ACTION ITEM:
Wherever "Kugoo" appears in the records below, copy the line that holds it.
# # # # # # #
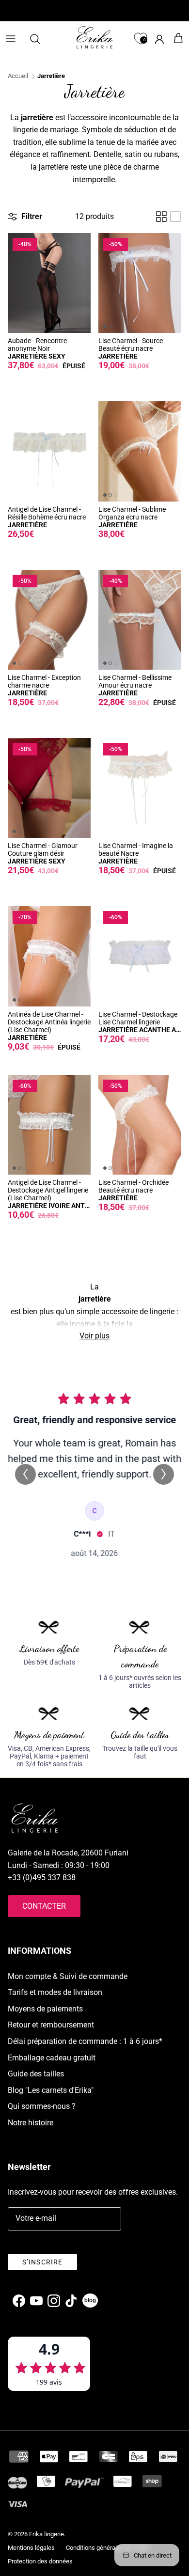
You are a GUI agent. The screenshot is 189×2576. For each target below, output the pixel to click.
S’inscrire (42, 2262)
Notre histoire (30, 2122)
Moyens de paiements (45, 2008)
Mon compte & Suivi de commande (67, 1976)
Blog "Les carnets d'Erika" (51, 2090)
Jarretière (51, 75)
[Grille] (161, 216)
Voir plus (94, 1335)
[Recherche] (39, 38)
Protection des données (40, 2561)
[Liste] (175, 216)
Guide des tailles (36, 2073)
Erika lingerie (46, 2534)
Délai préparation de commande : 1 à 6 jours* (85, 2041)
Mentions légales (31, 2547)
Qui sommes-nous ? (42, 2106)
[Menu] (10, 38)
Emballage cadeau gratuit (51, 2057)
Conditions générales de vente (107, 2547)
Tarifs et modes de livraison (55, 1992)
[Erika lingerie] (94, 37)
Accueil (18, 75)
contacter (44, 1906)
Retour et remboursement (51, 2024)
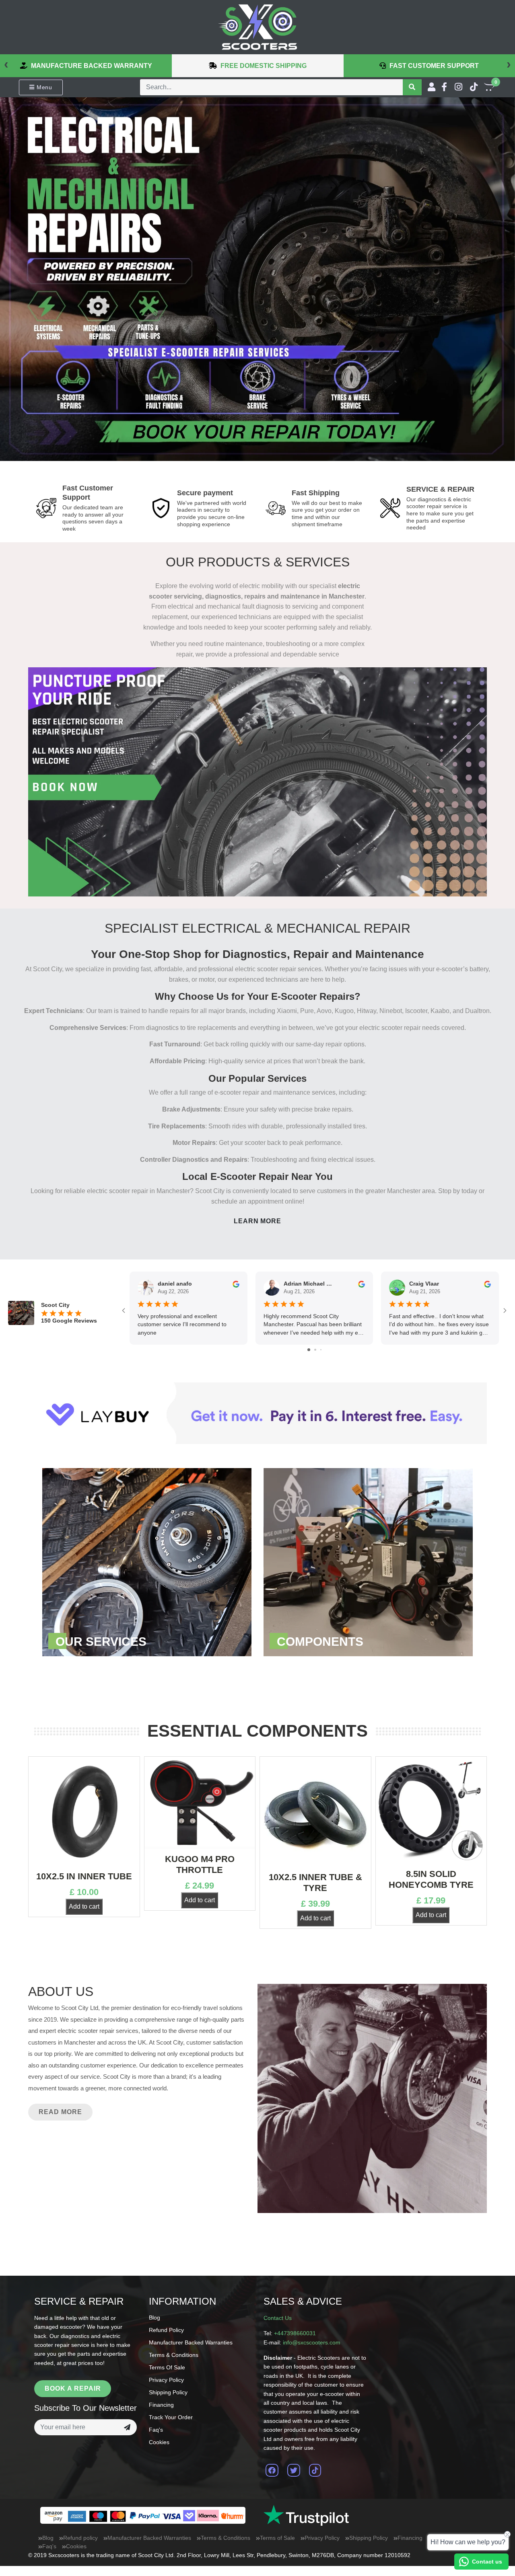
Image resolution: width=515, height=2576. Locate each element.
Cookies (159, 2442)
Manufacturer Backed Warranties (191, 2342)
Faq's (156, 2429)
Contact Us (278, 2318)
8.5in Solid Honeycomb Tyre (315, 1879)
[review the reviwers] (236, 1283)
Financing (161, 2405)
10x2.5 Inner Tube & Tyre (200, 1882)
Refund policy (166, 2330)
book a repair (73, 2388)
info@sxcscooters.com (311, 2342)
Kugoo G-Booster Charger (431, 1847)
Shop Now (146, 1562)
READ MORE (60, 2111)
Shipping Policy (168, 2392)
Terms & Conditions (173, 2355)
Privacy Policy (166, 2380)
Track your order (171, 2417)
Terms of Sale (167, 2367)
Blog (154, 2317)
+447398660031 (295, 2333)
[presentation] (6, 64)
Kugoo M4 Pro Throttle (84, 1864)
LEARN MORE (258, 1221)
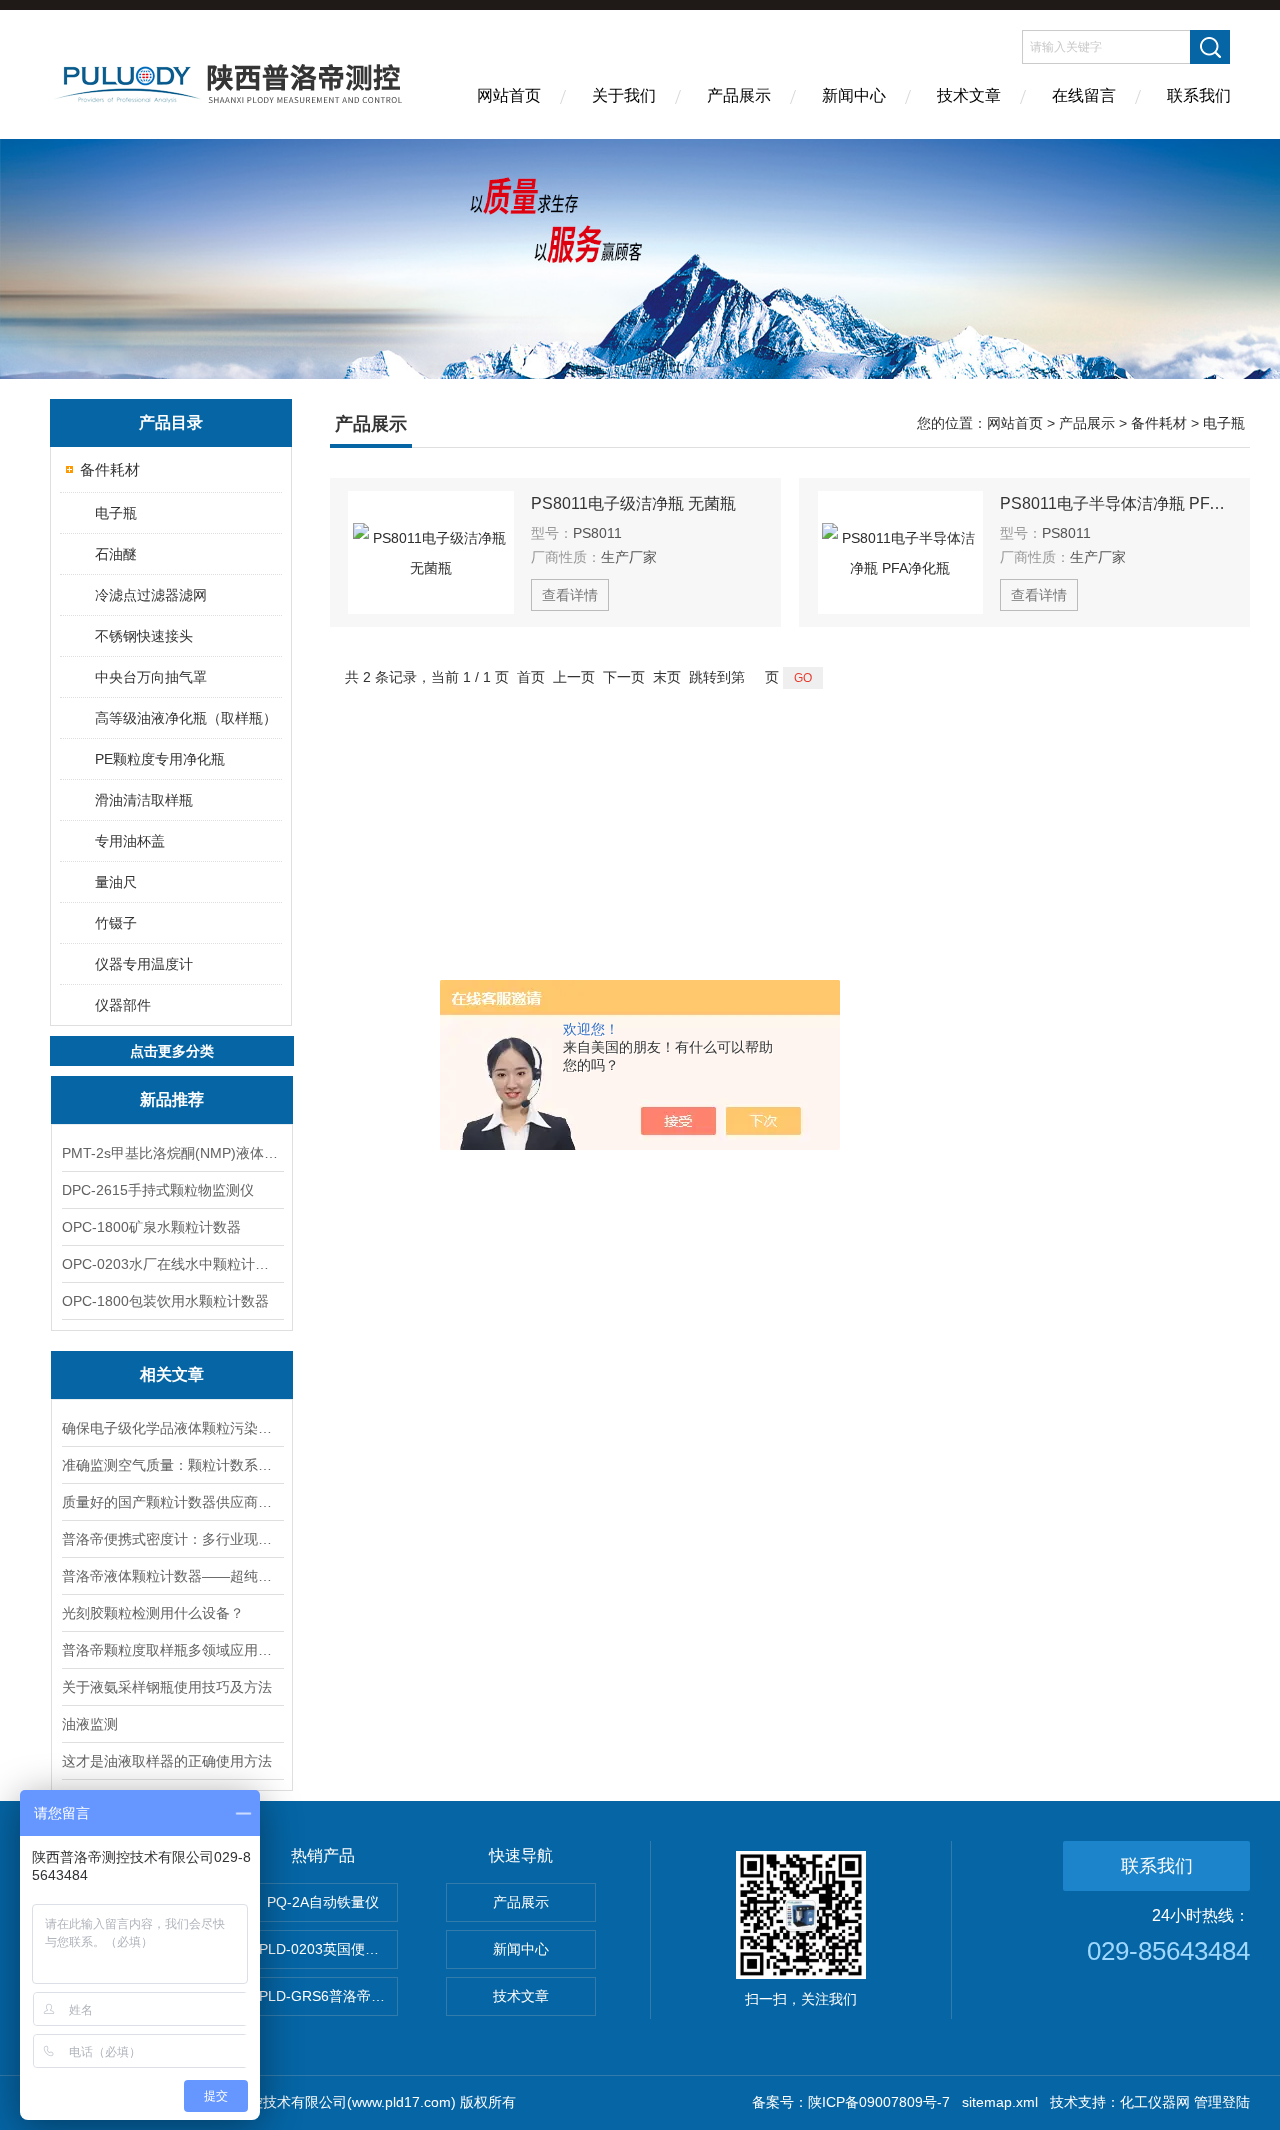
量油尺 (116, 882)
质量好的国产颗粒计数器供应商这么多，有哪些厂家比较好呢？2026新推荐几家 (172, 1502)
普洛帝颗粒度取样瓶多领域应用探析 (172, 1650)
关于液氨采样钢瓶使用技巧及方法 (167, 1687)
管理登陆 (1222, 2102)
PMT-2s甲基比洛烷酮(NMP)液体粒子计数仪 (172, 1153)
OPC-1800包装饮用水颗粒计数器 (165, 1301)
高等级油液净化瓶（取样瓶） (186, 718)
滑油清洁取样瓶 (144, 800)
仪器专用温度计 (144, 964)
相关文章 (172, 1374)
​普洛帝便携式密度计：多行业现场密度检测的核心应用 (172, 1539)
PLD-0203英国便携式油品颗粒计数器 (328, 1949)
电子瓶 (116, 513)
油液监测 (90, 1724)
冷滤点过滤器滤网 (151, 595)
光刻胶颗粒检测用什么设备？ (153, 1613)
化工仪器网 (1155, 2102)
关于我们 (624, 95)
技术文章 (969, 95)
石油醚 (116, 554)
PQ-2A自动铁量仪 (323, 1902)
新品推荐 (172, 1099)
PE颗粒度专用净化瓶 (160, 759)
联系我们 (1199, 95)
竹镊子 (116, 923)
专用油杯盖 (130, 841)
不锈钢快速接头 (144, 636)
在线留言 (1084, 95)
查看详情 (570, 595)
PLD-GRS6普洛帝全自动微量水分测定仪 (328, 1996)
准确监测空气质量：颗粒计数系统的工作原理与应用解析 (172, 1465)
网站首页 (509, 95)
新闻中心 (854, 95)
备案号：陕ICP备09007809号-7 (851, 2102)
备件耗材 (110, 469)
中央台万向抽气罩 (151, 677)
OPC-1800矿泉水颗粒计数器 (151, 1227)
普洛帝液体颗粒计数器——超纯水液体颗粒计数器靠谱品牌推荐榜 (172, 1576)
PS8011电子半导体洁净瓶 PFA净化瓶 (1116, 503)
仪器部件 (123, 1005)
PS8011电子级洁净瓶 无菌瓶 (633, 503)
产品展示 (739, 95)
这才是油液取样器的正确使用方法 (167, 1761)
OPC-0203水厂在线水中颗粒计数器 (172, 1264)
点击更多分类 (172, 1051)
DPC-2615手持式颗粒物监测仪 (158, 1190)
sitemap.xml (1000, 2102)
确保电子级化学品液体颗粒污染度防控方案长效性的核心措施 (172, 1428)
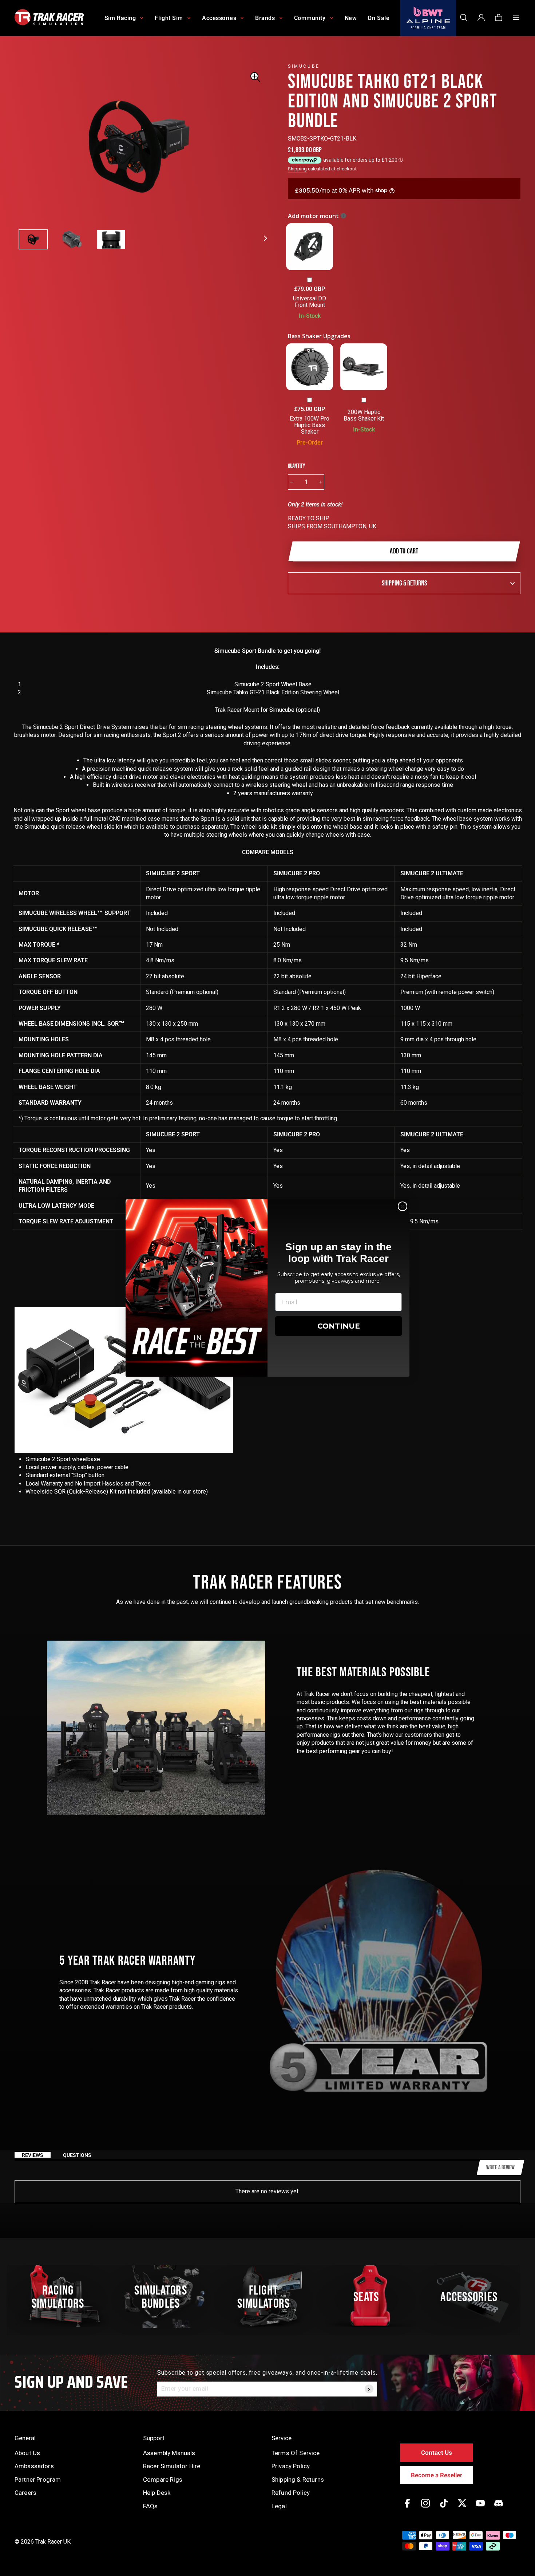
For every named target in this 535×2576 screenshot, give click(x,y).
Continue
# # # # # # #
YOUR RESPONSE:
Kugoo G-Booster Charger (431, 1847)
Kugoo M4 Pro Throttle (84, 1864)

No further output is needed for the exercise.